***** Input for this task *****

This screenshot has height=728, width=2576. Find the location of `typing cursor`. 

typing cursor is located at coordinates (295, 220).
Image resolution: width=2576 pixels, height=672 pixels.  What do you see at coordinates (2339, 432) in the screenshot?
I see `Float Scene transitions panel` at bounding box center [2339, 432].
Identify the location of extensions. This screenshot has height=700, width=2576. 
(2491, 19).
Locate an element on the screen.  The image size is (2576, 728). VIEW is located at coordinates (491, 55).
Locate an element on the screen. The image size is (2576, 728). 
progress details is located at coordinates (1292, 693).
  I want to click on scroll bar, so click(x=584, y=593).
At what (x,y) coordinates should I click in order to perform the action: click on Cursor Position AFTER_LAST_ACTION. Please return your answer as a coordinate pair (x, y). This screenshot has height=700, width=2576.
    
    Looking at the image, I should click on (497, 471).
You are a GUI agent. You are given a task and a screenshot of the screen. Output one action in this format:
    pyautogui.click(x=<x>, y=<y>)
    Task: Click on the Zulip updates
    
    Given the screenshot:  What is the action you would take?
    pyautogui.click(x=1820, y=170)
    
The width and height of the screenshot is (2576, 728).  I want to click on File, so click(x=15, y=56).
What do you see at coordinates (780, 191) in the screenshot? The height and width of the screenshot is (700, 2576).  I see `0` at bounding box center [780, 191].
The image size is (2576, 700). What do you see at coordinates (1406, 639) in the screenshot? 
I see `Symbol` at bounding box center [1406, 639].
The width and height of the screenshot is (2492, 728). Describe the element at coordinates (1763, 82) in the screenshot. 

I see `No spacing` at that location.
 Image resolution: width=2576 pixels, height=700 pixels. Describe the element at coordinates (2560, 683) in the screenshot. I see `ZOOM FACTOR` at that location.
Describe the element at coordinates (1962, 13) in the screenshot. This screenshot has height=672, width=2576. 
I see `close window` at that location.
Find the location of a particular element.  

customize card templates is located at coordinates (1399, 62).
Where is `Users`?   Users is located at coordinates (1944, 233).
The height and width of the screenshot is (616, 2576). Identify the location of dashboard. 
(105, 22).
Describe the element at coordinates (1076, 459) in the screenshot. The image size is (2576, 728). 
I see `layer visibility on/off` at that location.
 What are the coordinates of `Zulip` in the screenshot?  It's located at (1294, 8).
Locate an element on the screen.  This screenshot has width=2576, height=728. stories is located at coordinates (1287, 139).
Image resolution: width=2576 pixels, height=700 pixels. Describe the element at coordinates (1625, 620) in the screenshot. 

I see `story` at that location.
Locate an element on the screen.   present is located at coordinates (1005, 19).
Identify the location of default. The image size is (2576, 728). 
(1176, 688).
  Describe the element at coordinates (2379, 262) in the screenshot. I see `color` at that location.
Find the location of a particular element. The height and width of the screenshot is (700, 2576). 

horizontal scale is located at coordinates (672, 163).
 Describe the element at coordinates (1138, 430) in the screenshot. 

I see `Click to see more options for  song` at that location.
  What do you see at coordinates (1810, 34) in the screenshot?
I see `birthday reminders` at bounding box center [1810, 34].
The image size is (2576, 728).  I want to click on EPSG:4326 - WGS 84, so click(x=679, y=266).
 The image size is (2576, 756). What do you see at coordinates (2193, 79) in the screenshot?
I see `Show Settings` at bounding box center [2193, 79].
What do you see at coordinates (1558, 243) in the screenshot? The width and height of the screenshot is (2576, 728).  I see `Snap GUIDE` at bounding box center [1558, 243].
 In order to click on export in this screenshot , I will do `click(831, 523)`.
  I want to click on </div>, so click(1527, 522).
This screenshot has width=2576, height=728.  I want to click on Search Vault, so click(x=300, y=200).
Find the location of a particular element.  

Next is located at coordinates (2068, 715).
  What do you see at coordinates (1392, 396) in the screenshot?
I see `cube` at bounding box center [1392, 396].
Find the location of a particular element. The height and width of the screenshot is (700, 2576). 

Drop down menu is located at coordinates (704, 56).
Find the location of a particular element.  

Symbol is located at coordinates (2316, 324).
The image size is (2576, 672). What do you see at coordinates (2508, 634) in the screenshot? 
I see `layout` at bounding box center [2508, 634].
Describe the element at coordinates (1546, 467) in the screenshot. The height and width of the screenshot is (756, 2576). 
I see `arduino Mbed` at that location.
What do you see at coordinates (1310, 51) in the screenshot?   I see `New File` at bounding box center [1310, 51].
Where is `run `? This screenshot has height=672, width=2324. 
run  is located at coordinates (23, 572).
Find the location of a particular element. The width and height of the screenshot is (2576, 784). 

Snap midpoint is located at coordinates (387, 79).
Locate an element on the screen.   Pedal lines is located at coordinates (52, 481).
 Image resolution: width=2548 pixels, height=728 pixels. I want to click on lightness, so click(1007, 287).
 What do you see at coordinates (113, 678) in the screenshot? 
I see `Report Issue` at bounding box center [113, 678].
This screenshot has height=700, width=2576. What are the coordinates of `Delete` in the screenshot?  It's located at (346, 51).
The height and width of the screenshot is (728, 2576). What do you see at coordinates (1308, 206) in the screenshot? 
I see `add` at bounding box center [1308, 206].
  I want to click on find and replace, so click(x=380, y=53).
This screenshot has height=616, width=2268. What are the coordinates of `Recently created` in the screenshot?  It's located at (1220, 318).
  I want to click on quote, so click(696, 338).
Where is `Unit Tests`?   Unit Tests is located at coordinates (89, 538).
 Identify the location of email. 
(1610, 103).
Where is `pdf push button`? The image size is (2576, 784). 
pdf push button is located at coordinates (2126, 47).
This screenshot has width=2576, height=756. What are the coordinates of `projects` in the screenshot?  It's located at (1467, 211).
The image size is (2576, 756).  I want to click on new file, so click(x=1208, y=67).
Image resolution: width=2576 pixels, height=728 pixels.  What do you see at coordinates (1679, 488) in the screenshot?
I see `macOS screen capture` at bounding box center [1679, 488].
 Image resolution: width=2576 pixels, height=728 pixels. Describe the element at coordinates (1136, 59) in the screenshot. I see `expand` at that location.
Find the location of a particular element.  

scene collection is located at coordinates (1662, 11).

*****

**Directions**. Pick out every line in the rows above that contains the string "Where", and copy each of those lines out in full.

**Worked answer**.
Where is `Users`?   Users is located at coordinates (1944, 233).
Where is `run `? This screenshot has height=672, width=2324. 
Where is `Unit Tests`?   Unit Tests is located at coordinates (89, 538).
Where is `pdf push button`? The image size is (2576, 784). 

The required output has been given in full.